Adding (MS specific) specialisations solves that as inspection of the emitted optimised assembly will show.

#include <intrin.h>              // and some more includes, see above...

template <typename T>            // default template is not good for optimisation
typename std::enable_if<std::is_unsigned<T>::value, T>::type
constexpr rotl(const T n, const int i)
{
    constexpr T m = (std::numeric_limits<T>::digits - 1);
    const T c = i & m;
    //return (n << c) | (n >> (-c) & m);
    return (n << c) | (n >> (T(0) - c) & m);
}
template<>
inline uint32_t rotl(const uint32_t n, const int i)
{
    constexpr int m = (std::numeric_limits<uint32_t>::digits - 1);
    const int c = i & m;
    return _rotl(n, c);
}
template<>
inline uchar rotl(const uchar n, const int i)
{
    constexpr uchar m = (std::numeric_limits<uchar>::digits - 1);
    const uchar c = i & m;
    return _rotl8(n, c);
}
template<>
inline ushort rotl(const ushort n, const int i)
{
    constexpr uchar m = (std::numeric_limits<ushort>::digits - 1);
    const uchar c = i & m;
    return _rotl16(n, c);
}
template<>
inline uint64_t rotl(const uint64_t n, const int i)
{
    constexpr int m = (std::numeric_limits<uint64_t>::digits - 1);
    const int c = i & m;
    return _rotl64(n, c);
}

Answer 3

It being the "best" is argumentative.

It being "good", or even "very good", at least superficially, is easy.

seed ^= hasher(v) + 0x9e3779b9 + (seed<<6) + (seed>>2);

We'll presume seed is a previous result of hasher or this algorithm.

^= means that the bits on the left and bits on the right all change the bits of the result.

hasher(v) is presumed to be a decent hash on v. But the rest is defence in case it isn't a decent hash.

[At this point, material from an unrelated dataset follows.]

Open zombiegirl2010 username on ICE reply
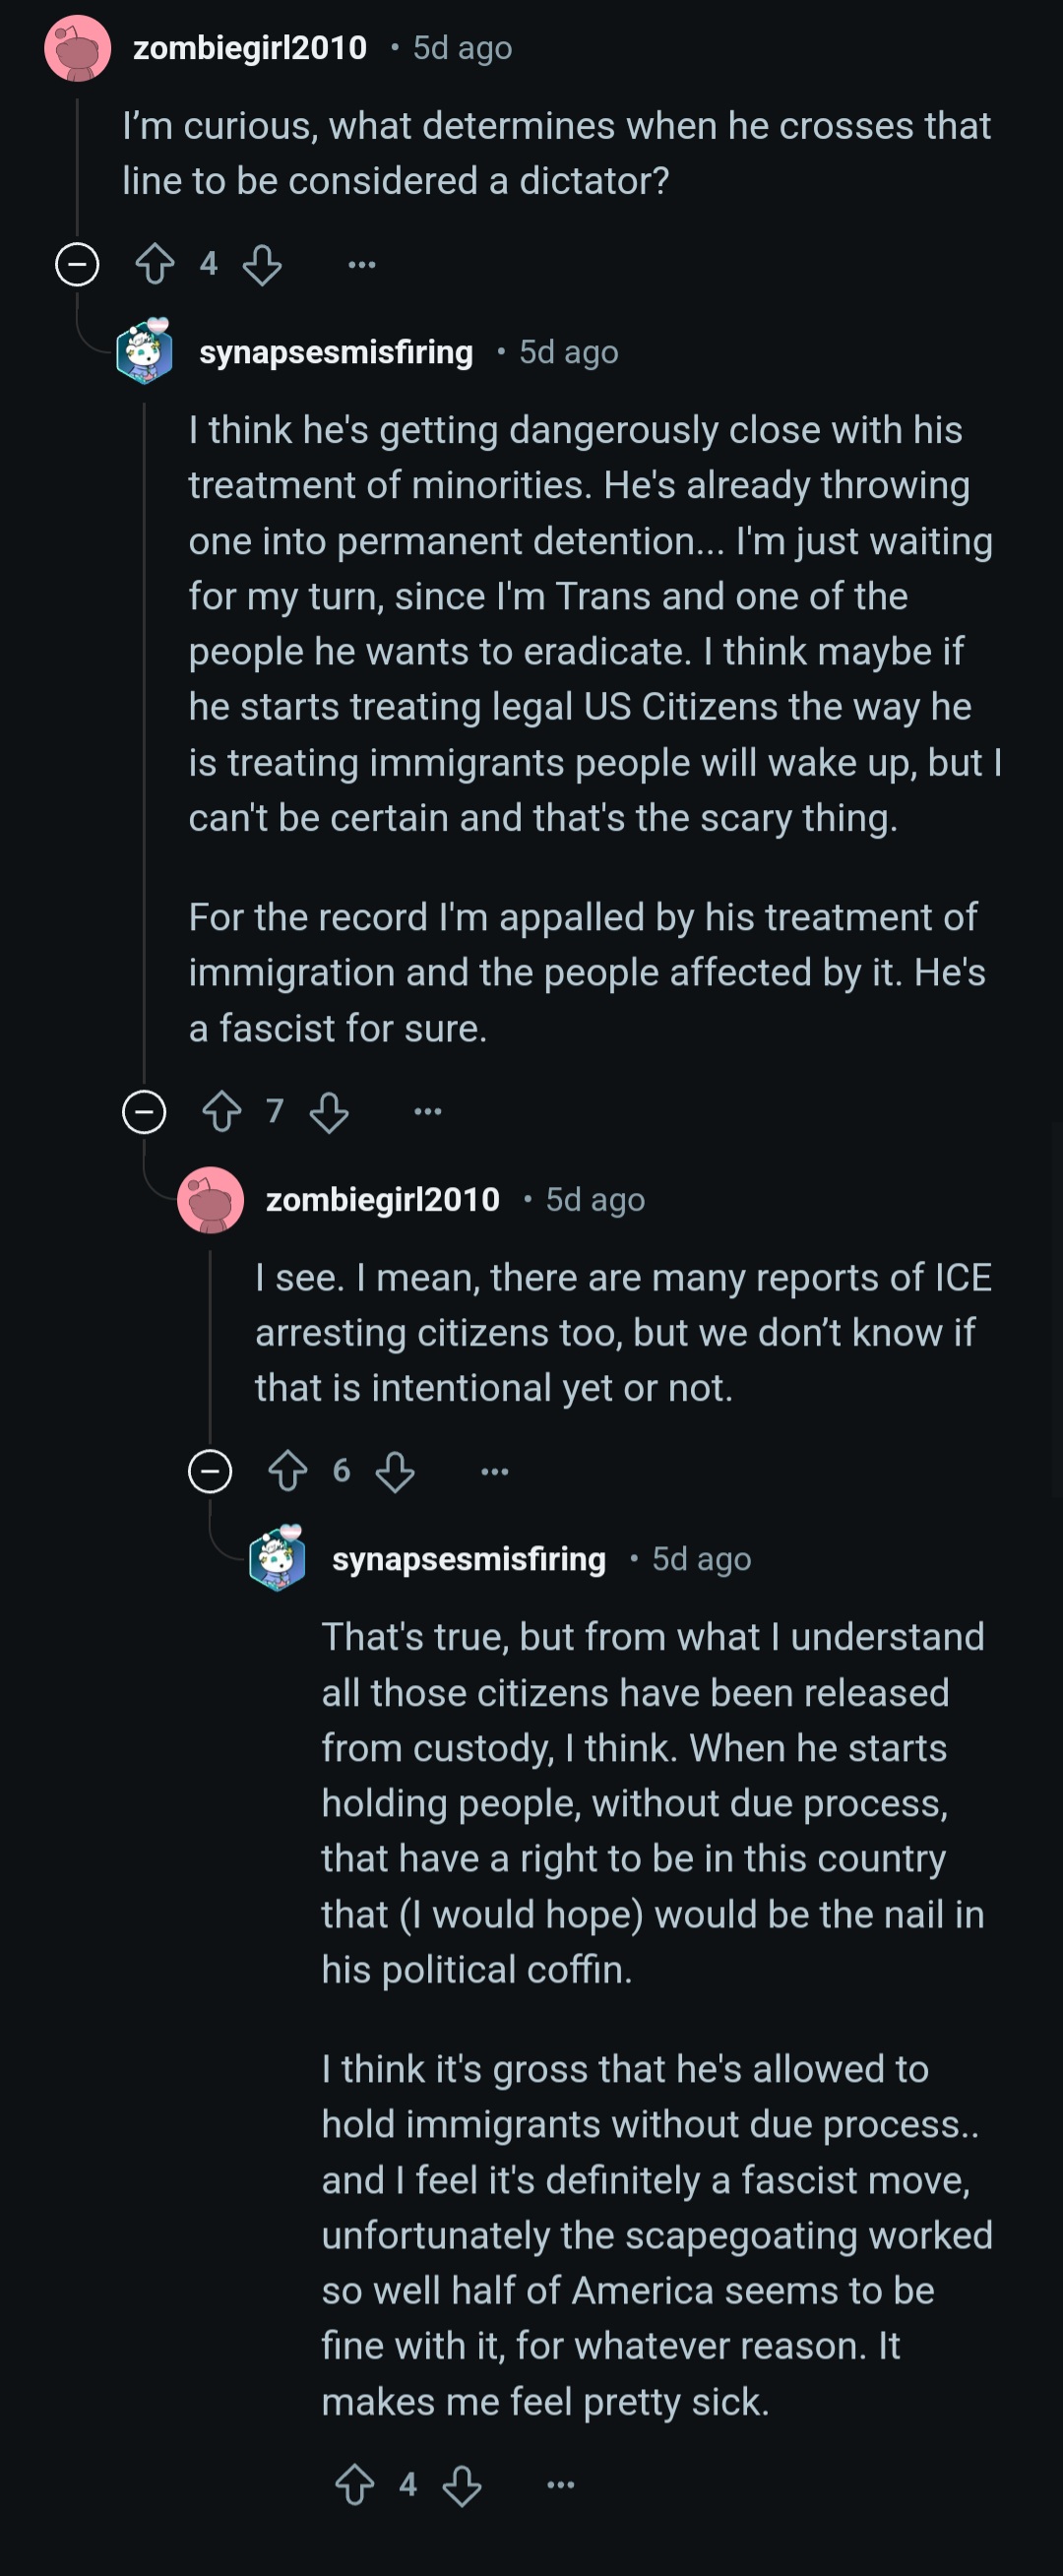Image resolution: width=1063 pixels, height=2576 pixels. point(383,1199)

0x9e3779b9 is a 32 bit value (it could be extended to 64 bit if size_t was 64 bit arguably) that contains half 0s and half 1s. It is basically a random series of 0s and 1s done by approximating particular irrational constant as a base-2 fixed point value. This helps ensure that if the hasher returns bad values, we still get a smear of 1s and 0s in our output.

(seed<<6) + (seed>>2) is a bit shuffle of the incoming seed.

Imagine the 0x constant was missing. Imagine the hasher returns the constant 0x01000 for almost every v passed in. Now, each bit of the seed is spread out over the next iteration of the hash, during which it is again spread out.

The seed ^= (seed<<6) + (seed>>2) 0x00001000 becomes 0x00041400 after one iteration. Then 0x00859500. As you repeat the operation, any set bits are "smeared out" over the output bits. Eventually the right and left bits collide, and carry moves the set bit from "even locations" to "odd locations".

The bits dependent on the value of an input seed grows relatively fast and in complex ways as the combine operation recurses on the seed operation. Adding causes carries, which smear things even more. The 0x constant adds a bunch of pseudo-random bits that make boring hash values occupy more than a few bits of the hash space after being combined.

It is asymmetric thanks to addition (combining the hashes of "dog" and "god" gives different results), it handles boring hash values (mapping characters to their ascii value, which only involves twiddling a handful of bits). And, it is reasonably fast.

Slower hash combines that are cryptographically strong can be better in other situations. I, naively, would presume that making the shifts be a combination of even and odd shifts might be a good idea (but maybe addition, which moves even bits from odd bits, makes that less of a problem: after 3 iterations, incoming lone seed bits will collide and add and cause a carry).

The downside to this kind of analysis is that it only takes one mistake to make a hash function really bad. Pointing out all the good things doesn't help that much. So another thing that makes it good now is that it is reasonably famous and in an open-source repository, and I haven't heard anyone point out why it is bad.